Historia en la que hay vencedores y vencidos, fuertes y débiles.
La mercantilización del trabajo es un caso de esto, el hecho que los trabajadores tengamos que vender nuestra fuerza laboral según las leyes de la oferta y la demanda como si fuera una mercancía más es una consecuencia de la etapa industrial del capitalismo bajo la óptica de la ideología liberal del siglo XIX.
En 1834 son abolidas completamente las instituciones que protegían a los pobres en Inglaterra dejando librados sus ingresos y por ende su subsistencia al nivel de los salarios, hasta ese momento existía la obligación del condado de proveer el equivalente al precio del pan según el tipo de familia.
Esta norma y otras similares provenían de la edad media, cuando conjuntamente con la monetización de la economía se comenzaba el proceso de mercantilización del trabajo y con este se advertía que el salario fluctuaba en torno a los ingresos necesarios para asegurar la subsistencia, podía ser menor o mayor.
El afianzamiento de la revolución industrial y la necesidad de generalizar una mano de obra barata que permita sostenerla y profundizarla lleva que en 1834 se deje librado el ingreso de los trabajadores en un ciento por ciento al salario.
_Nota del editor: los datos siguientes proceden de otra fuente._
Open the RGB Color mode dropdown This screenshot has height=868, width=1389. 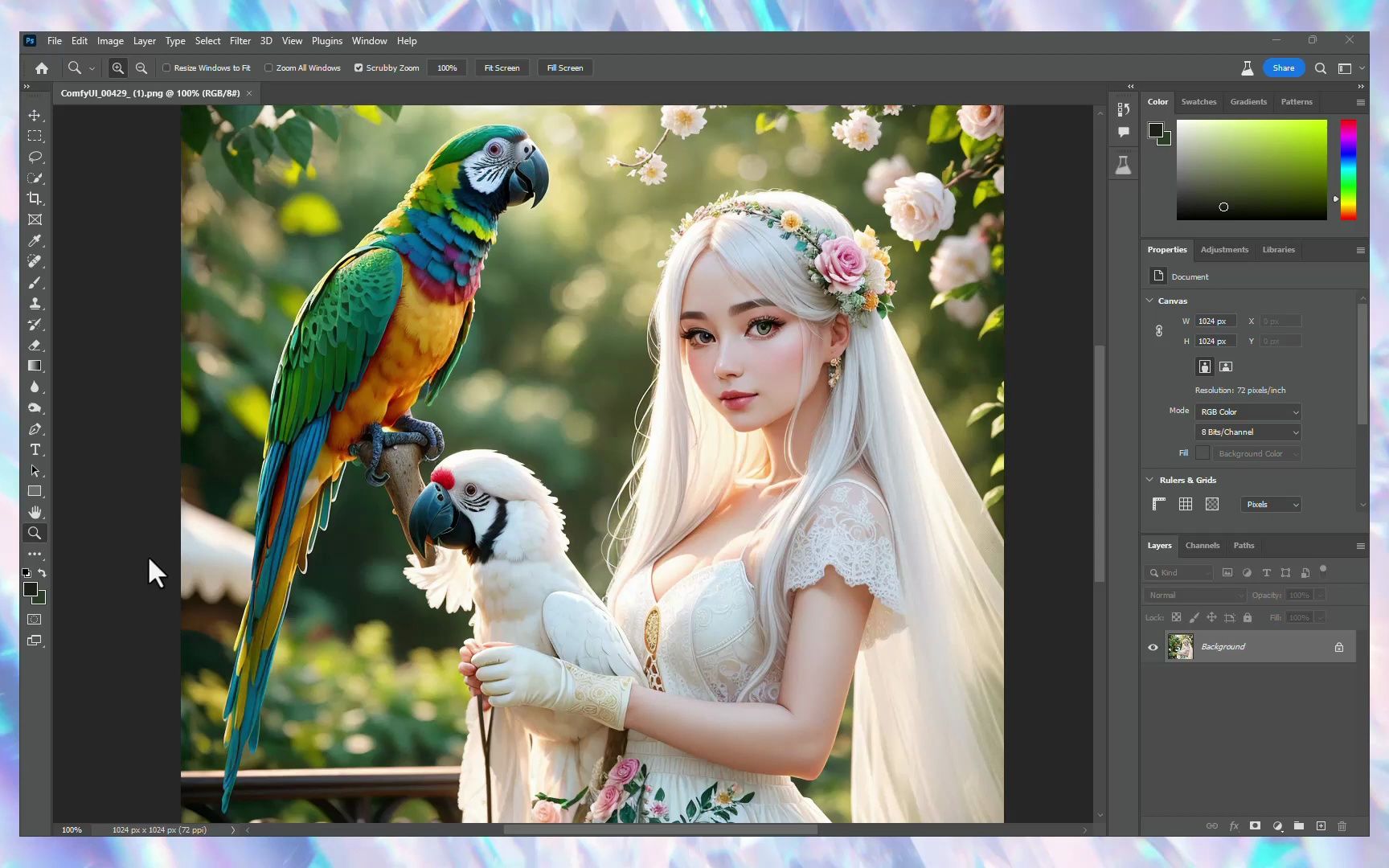point(1248,411)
De tras de esto, que no tiene nada de natural, está la idea de la organización que se da la sociedad, de cómo ésta logra la producción de los bienes y servicios que permiten su sostenimiento, al mismo tiempo que distribuye inequitativamente el esfuerzo. El trabajo asalariado resuelve al mismo tiempo estas dos cuestiones a favor de los sectores dominantes.
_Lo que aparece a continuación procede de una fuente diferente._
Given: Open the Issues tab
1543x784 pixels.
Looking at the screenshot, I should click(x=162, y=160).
El estado de bienestar de la mano del constitucionalismo social cuestiona en los hechos esta forma de organización y pone límites a la mercantilización del trabajo, que con la ola neoliberal de los noventa se revierte este proceso al hacer hincapié en el costo laboral como cuestión fundamental para el crecimiento económico.
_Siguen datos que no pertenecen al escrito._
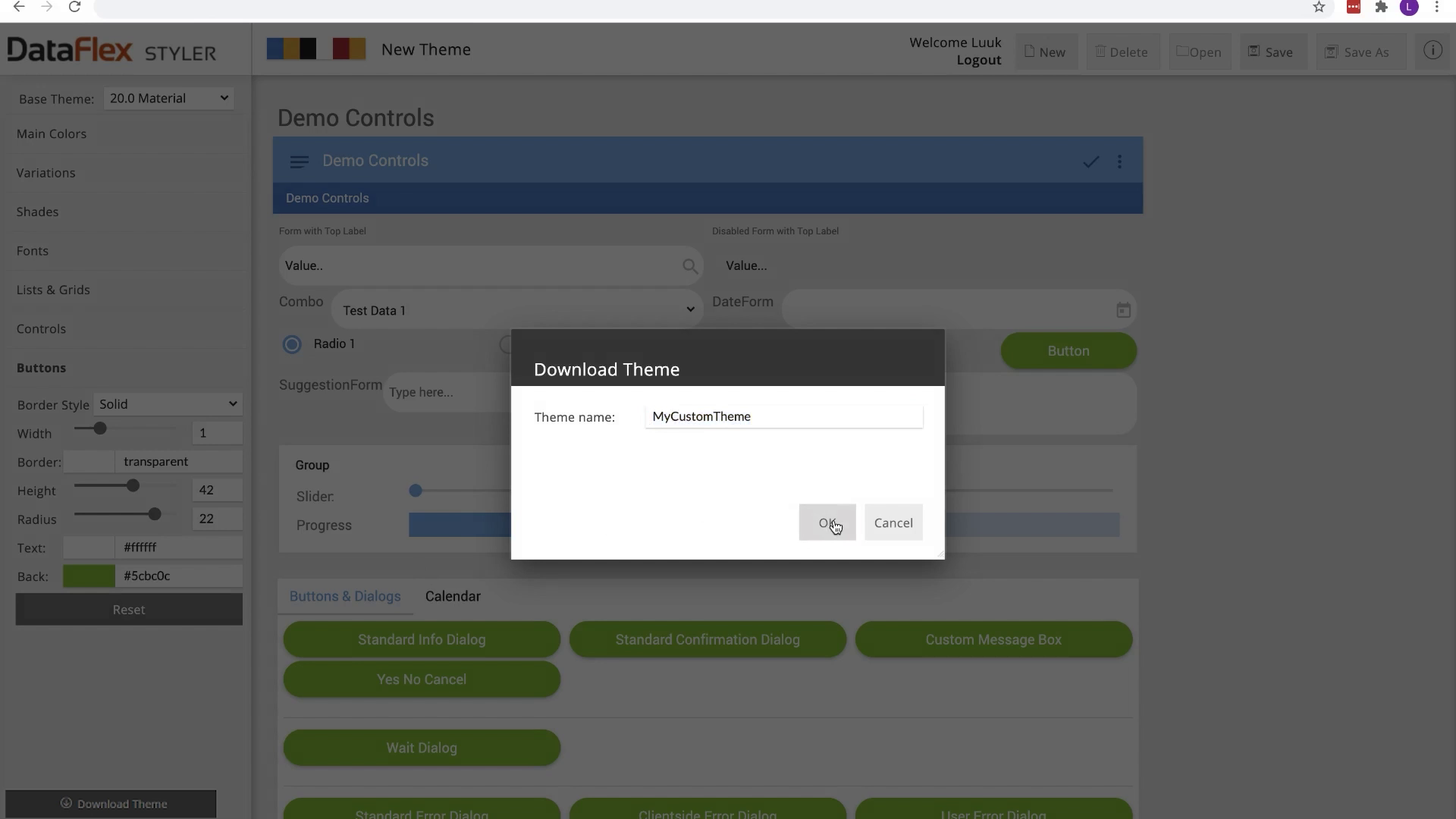Open the Main Colors section
Image resolution: width=1456 pixels, height=819 pixels.
(x=52, y=133)
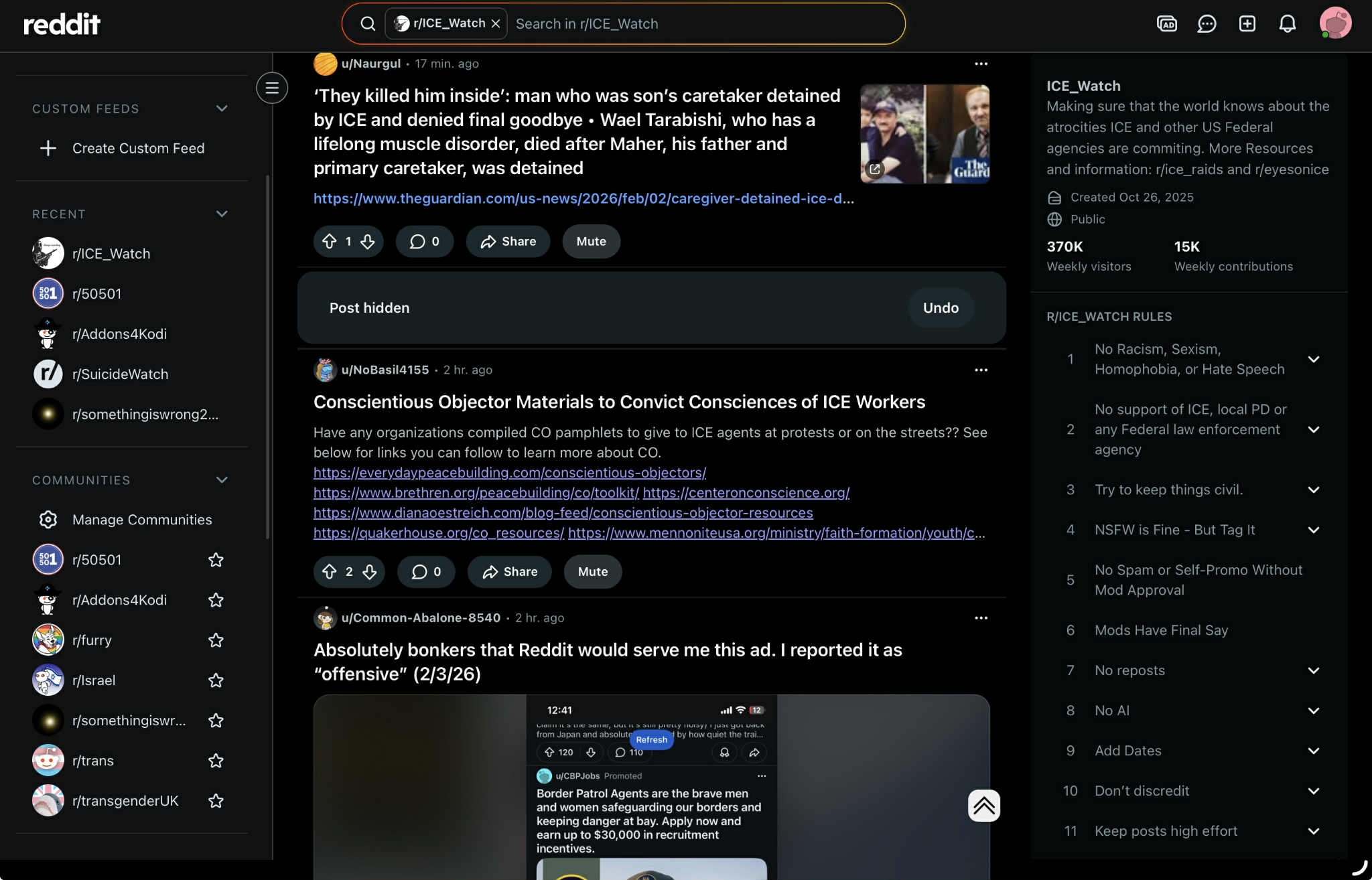Favorite r/furry with the star
Image resolution: width=1372 pixels, height=880 pixels.
coord(216,640)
Institutos como el salario mínimo vital, el salario familiar y la asignación universal por hijo ponen un límite a esta mercantilización, y proponen otro abordaje: desde la necesidad de la subsistencia y la dignidad humana.
El espectacular avance tecnológico de las últimas décadas ha permitido el surgimiento de sociedades que desde el punto de vista económico son claramente excedentarias, lo que permite otro tipo de organización que distribuya con más equidad el esfuerzo.
Ideas como la renta ciudadana responden a esta lógica, en las sociedades democráticas progresistas se entiende que éstas deben asegurar la subsistencia de todos sus miembros brindándole un mínimo de ingresos que no corren la suerte de los vaivenes del nivel salarial, atados a los ciclos de la economía.
La discusión que se debe dar es que la subsistencia y la dignidad de los trabajadores no puede estar atada a los caprichos del mercado, y que el actual estadio tecnológico permite esto perfectamente salvo que prime una idea de una distribución extremadamente desigual del ingreso que genera la sociedad con su actividad económica.
Argentina se encuentra en condiciones, y de hecho lo está haciendo con el gobierno de los Kirchner, de lograr una organización que realice una distribución de los esfuerzos, de los distintos sectores sociales, con más equidad.